▶ [Selected extract]:
● ● ● ● ●
LAVERNE AND SHIRLEY, David L. Lander, (Season 2), 1976-83

Laverne & Shirley star David Lander dies at 73

David Lander, the actor known for playing Andrew “Squiggy” Squiggman on the popular ABC sitcom Laverne & Shirley, has died. He was 73.

Lander died Friday in Los Angeles from complications due to multiple sclerosis. The actor was diagnosed with the illness in 1984, but did not reveal it publicly until 1999. After going public, he toured widely on behalf of the National MS Society to promote treatment for the disease.

“Most people have no idea what MS is,” the actor said in 2007. “One of the first things people asked me after I went public with my MS was ‘Does this make you one of Jerry’s kids?'”

Born David Landau in New York City in 1947, Lander planned from a young age how to make quick money and decided to become an actor, studying at Manhattan’s High School of Performing Arts, and later Carnegie Tech and New York University. At Carnegie, Lander met Michael McKean, who would become a longtime collaborator and his costar on Laverne & Shirley. It was here that they first created Lenny and Squiggy, the characters they would go on to play on the sitcom. After spending a year working on comedy projects rather than attending classes, the two were “not asked to come back,” as McKean told PEOPLE in 1978.

Lander moved to Los Angeles in 1968, briefly working with Rob Reiner as a TV writer before joining the comedy group the Credibility Gap along with McKean. The two were hired as writers on Laverne & Shirley in 1976, and wrote “considerably toned down” versions of Lenny and Squiggy into the first episode as the title characters’ neighbors. Soon, Laverne & Shirley co-creator Lowell Ganz said in 2011, the writers “put them in every episode. We closed up their writers office, and they were part of the cast.”

“Squiggy is a combination of people I knew and despised,” Lander told PEOPLE at the height of the show’s popularity. “You have more freedom playing people you hate. There are people like them who haven’t outgrown their silly dreams….Squiggy looks in the mirror and thinks he’s the handsomest guy in the world.”

Lander’s other credits included Steven Spielberg’s 1941 and Robert Zemeckis’ Used Cars, appearing alongside McKean in both, as well as voice work in Who Framed Roger Rabbit, A League of Their Own (directed by Laverne & Shirley’s Penny Marshall), and The Iron Giant. On TV, he also appeared on Twin Peaks, The Bold and the Beautiful, and The Simpsons (as Squiggy), among many other shows.

Lander is survived by Kathy Fields, his wife of more than 40 years, and their daughter Natalie.
● ● ● ● ●
Stored data entries
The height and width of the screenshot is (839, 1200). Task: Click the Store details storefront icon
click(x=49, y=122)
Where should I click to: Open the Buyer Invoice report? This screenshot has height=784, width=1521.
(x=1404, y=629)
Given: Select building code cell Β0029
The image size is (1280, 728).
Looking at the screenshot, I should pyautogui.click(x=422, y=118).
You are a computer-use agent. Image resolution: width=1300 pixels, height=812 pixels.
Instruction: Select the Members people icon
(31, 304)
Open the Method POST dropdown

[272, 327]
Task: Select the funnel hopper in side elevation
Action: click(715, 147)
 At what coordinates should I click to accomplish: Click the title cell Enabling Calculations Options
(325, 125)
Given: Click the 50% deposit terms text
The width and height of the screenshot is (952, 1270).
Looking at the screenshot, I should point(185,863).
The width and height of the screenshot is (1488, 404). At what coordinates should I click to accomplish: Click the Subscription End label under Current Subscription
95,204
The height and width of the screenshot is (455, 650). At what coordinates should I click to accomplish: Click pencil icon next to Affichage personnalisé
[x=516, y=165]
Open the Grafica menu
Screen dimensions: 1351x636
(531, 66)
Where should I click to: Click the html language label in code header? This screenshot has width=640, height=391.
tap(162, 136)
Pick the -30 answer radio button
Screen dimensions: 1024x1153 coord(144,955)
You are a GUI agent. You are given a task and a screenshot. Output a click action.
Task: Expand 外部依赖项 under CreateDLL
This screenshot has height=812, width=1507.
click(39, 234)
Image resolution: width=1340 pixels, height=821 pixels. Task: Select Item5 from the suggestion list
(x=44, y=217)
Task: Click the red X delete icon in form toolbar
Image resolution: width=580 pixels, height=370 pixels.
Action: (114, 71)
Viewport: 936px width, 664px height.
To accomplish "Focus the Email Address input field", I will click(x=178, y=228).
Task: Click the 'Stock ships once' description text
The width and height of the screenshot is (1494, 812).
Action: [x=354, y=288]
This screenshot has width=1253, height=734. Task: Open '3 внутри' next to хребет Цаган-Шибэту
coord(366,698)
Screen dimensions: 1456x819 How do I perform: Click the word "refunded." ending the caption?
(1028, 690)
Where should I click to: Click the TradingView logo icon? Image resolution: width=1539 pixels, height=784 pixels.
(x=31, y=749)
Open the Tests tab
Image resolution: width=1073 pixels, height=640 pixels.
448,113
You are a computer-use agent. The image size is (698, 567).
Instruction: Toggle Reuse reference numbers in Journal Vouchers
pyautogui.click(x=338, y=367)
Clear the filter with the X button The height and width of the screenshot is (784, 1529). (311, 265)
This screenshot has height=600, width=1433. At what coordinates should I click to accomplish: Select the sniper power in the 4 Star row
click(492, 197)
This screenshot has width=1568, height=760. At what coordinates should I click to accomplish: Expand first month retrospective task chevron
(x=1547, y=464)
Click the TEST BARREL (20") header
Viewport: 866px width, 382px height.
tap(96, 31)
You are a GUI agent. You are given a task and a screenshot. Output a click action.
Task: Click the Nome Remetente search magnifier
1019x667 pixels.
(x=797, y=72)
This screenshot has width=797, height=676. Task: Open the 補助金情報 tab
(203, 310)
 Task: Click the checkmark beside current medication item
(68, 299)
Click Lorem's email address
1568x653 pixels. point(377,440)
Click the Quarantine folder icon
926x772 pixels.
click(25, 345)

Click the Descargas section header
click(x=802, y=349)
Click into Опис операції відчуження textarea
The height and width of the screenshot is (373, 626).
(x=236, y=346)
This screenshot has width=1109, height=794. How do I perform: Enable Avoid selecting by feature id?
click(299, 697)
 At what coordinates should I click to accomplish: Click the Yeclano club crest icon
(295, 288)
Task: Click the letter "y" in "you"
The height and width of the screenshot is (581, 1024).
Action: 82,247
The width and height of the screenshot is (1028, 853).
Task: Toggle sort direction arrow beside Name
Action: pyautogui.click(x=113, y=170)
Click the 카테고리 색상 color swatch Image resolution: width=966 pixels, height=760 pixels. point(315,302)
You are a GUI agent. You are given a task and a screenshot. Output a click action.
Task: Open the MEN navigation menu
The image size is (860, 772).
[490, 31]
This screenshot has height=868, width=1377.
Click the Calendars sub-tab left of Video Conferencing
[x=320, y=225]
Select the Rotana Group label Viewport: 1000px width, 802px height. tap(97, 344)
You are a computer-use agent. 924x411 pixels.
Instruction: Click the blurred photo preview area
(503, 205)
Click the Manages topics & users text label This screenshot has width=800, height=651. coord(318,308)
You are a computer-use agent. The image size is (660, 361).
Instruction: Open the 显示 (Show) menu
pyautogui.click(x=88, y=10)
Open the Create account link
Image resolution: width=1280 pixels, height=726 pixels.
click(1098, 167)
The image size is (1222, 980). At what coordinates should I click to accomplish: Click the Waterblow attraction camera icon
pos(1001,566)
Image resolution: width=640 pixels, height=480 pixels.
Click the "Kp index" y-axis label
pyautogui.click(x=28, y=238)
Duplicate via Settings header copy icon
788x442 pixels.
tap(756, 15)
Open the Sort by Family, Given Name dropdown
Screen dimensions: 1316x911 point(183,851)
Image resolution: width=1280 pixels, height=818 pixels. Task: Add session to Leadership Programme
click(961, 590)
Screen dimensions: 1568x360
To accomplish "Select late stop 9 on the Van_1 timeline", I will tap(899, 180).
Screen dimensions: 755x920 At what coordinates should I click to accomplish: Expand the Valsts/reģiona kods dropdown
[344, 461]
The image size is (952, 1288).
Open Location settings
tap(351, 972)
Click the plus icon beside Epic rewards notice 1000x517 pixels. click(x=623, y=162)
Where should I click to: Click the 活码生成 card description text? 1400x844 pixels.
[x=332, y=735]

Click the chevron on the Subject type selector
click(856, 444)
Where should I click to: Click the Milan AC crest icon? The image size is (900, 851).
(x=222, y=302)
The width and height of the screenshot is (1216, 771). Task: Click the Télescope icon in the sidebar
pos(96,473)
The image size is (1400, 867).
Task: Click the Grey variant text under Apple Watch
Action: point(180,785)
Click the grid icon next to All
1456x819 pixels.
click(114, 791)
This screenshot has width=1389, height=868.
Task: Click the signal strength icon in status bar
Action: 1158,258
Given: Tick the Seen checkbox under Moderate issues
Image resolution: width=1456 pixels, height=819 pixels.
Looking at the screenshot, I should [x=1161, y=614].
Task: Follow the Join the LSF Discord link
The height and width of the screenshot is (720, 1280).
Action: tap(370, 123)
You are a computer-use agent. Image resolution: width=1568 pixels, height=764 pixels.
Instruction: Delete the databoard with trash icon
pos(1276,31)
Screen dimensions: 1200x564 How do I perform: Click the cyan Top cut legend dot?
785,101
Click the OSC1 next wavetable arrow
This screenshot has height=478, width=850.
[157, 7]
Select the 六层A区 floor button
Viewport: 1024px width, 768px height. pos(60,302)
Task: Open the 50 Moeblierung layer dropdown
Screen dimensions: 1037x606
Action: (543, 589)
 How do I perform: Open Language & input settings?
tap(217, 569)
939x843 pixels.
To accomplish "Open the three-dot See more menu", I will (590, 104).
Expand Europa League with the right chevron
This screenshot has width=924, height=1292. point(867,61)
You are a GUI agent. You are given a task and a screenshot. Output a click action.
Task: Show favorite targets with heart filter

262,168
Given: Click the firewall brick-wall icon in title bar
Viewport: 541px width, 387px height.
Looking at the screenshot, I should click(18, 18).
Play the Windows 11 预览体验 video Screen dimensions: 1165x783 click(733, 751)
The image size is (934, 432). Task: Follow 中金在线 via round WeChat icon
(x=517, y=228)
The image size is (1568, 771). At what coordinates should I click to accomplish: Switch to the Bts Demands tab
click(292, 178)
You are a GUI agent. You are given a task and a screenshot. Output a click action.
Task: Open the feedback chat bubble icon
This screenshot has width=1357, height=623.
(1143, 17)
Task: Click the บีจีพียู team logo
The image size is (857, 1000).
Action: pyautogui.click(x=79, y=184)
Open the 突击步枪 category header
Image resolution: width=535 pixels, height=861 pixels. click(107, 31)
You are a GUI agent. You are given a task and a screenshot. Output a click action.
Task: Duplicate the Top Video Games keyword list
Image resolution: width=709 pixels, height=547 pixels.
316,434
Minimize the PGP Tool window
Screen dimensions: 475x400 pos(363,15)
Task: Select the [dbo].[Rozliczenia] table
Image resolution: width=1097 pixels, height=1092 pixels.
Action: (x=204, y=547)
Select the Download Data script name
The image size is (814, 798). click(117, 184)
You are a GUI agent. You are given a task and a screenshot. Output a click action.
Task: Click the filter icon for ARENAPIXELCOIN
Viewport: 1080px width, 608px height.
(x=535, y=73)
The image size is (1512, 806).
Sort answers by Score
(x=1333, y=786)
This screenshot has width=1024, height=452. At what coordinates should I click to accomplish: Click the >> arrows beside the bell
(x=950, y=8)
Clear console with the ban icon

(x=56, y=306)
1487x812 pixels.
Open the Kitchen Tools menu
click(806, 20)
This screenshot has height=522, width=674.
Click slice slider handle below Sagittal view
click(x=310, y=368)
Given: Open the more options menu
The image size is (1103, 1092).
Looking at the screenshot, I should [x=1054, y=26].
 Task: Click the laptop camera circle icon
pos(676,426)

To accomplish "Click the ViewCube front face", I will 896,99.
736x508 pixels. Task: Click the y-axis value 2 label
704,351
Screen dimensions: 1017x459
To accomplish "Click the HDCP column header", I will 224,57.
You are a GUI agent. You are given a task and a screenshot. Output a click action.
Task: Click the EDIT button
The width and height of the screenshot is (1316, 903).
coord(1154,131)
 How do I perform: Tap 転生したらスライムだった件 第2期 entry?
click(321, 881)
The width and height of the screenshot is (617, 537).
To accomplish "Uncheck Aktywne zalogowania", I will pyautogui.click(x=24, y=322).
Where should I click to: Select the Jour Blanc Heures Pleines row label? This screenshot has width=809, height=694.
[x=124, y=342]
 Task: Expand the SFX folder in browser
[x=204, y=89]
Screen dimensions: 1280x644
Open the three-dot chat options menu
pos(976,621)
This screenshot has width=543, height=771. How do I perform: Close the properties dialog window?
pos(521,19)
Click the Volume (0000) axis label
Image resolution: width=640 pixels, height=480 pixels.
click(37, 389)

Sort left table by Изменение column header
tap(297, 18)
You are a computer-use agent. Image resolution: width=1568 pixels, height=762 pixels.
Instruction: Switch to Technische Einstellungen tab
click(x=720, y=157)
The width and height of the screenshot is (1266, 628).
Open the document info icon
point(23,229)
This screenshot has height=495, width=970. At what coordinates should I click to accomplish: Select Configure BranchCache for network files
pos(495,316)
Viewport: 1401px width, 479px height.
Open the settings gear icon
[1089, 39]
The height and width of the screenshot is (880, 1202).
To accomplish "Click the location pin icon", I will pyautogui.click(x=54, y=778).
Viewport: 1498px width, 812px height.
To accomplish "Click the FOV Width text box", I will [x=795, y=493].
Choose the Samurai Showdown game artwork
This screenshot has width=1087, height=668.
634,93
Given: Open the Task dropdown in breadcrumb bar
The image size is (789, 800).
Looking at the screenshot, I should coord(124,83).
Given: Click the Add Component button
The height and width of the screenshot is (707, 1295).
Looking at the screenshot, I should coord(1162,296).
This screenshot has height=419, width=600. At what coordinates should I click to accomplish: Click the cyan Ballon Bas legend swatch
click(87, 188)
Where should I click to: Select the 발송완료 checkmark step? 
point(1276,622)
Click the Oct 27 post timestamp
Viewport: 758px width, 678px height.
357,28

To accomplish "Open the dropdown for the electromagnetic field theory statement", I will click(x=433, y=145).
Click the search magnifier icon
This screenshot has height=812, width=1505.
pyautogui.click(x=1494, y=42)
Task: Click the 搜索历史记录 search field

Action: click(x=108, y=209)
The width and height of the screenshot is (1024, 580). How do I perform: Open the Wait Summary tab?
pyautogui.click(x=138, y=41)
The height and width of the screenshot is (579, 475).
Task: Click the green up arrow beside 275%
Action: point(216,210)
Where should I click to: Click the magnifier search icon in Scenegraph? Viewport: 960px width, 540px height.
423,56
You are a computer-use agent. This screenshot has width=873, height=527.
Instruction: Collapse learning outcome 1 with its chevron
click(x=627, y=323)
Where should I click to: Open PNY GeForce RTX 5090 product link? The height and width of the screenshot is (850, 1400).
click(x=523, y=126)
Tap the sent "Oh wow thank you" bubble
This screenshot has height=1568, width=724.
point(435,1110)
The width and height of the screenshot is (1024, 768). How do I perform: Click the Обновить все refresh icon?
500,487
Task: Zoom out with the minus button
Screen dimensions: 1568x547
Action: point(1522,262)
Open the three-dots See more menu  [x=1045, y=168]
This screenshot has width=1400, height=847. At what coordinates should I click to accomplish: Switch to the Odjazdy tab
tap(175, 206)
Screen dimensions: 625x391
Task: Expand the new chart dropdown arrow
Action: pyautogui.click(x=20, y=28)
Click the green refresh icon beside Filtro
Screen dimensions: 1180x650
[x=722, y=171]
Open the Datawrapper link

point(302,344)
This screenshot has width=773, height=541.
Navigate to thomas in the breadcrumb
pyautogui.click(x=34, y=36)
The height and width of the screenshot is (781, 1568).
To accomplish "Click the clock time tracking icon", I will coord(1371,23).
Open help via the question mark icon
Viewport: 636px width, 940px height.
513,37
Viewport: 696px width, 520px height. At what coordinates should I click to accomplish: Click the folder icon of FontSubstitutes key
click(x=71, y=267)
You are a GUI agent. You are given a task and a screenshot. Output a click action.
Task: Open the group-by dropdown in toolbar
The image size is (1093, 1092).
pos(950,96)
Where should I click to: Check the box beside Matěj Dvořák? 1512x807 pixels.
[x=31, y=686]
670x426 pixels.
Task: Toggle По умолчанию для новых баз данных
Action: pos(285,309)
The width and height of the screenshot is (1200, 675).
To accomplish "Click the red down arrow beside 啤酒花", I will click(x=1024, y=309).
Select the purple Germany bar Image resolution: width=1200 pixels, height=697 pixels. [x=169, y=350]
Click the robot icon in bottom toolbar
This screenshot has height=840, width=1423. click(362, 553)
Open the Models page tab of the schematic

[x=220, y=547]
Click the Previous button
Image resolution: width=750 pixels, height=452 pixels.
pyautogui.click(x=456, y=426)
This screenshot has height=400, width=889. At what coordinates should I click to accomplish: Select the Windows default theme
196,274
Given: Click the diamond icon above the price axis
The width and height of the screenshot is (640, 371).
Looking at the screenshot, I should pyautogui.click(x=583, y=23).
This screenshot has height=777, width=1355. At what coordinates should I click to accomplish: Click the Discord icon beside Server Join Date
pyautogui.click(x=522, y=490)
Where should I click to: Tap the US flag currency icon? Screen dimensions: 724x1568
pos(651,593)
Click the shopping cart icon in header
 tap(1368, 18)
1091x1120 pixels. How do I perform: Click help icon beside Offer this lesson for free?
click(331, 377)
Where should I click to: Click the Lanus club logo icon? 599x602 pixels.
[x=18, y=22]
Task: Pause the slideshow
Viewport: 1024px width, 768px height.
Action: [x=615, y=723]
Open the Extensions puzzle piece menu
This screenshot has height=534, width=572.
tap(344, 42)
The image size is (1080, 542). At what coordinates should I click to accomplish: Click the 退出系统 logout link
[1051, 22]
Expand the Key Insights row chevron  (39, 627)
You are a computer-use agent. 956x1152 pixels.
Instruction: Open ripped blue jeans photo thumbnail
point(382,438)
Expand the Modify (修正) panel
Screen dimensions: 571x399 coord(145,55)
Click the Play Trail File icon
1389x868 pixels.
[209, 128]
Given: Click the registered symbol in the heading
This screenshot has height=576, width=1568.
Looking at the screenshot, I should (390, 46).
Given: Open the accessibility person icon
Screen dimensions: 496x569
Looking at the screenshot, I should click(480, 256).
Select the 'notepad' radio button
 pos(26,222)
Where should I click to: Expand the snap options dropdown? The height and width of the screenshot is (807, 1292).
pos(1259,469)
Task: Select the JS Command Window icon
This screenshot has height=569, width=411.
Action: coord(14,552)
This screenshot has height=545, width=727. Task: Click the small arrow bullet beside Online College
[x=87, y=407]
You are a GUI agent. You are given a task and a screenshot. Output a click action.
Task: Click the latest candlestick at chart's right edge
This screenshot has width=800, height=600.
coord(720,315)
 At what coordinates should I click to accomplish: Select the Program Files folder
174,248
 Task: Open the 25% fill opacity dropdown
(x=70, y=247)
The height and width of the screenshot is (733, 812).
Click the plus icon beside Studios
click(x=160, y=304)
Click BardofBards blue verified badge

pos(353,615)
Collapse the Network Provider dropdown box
● ● ● ● ●
▶ [The problem]: According to the article about David Lander, in what year was he diagnosed with multiple sclerosis, and when did he reveal it publicly? The rows are not needed for anything here.

▶ [Result of this task]: He was diagnosed in 1984 and revealed it publicly in 1999.